Sentence Similarity
Problem
Given two sentences as word arrays and a list of similar word pairs (which are not transitive), determine whether the two sentences are similar word-by-word. Words always match themselves.
s1=["great","acting","skills"], s2=["fine","drama","talent"], pairs=[["great","fine"],["drama","acting"],["skills","talent"]]Truedef areSentencesSimilar(sentence1, sentence2, similarPairs):
if len(sentence1) != len(sentence2): return False
pairs = set()
for a, b in similarPairs:
pairs.add((a, b)); pairs.add((b, a))
for a, b in zip(sentence1, sentence2):
if a != b and (a, b) not in pairs: return False
return True
function areSentencesSimilar(s1, s2, pairs) {
if (s1.length !== s2.length) return false;
const set = new Set();
for (const [a, b] of pairs) { set.add(a + '|' + b); set.add(b + '|' + a); }
for (let i = 0; i < s1.length; i++) {
if (s1[i] !== s2[i] && !set.has(s1[i] + '|' + s2[i])) return false;
}
return true;
}
class Solution {
public boolean areSentencesSimilar(String[] s1, String[] s2, List<List<String>> pairs) {
if (s1.length != s2.length) return false;
Set<String> set = new HashSet<>();
for (List<String> p : pairs) { set.add(p.get(0) + "|" + p.get(1)); set.add(p.get(1) + "|" + p.get(0)); }
for (int i = 0; i < s1.length; i++)
if (!s1[i].equals(s2[i]) && !set.contains(s1[i] + "|" + s2[i])) return false;
return true;
}
}
class Solution {
public:
bool areSentencesSimilar(vector<string>& s1, vector<string>& s2, vector<vector<string>>& pairs) {
if (s1.size() != s2.size()) return false;
unordered_set<string> set;
for (auto& p : pairs) { set.insert(p[0] + "|" + p[1]); set.insert(p[1] + "|" + p[0]); }
for (int i = 0; i < (int)s1.size(); i++)
if (s1[i] != s2[i] && !set.count(s1[i] + "|" + s2[i])) return false;
return true;
}
};
Explanation
Two sentences are "similar" only if they match word by word, where each pair of corresponding words is either identical or explicitly listed as a similar pair. The fast way to check membership is a hash set of allowed pairs.
First, if the sentences have different lengths, they can never line up word by word, so we return False right away.

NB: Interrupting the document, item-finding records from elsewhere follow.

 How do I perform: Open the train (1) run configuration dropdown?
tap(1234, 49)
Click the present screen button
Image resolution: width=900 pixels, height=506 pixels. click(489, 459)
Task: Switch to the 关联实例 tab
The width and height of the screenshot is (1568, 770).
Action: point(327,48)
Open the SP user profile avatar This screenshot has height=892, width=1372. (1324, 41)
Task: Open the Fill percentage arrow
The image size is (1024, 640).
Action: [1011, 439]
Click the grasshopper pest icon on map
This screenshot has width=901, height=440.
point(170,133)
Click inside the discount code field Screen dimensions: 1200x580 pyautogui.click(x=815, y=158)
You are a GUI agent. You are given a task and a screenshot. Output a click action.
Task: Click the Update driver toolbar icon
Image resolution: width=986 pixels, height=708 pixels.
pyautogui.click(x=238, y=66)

Next we load the similar pairs into a set. Since similarity goes both ways (a~b means b~a), we add each pair in both directions, e.g. (a,b) and (b,a).
Then we walk the two sentences together with zip. For each position, the words are fine if they are equal or if the pair is in our set. If any position fails both tests, we return False; if all pass, we return True.
Example: ["great","acting","skills"] vs ["fine","drama","talent"] with pairs great~fine, drama~acting, skills~talent. Each column is a listed pair, so the result is True.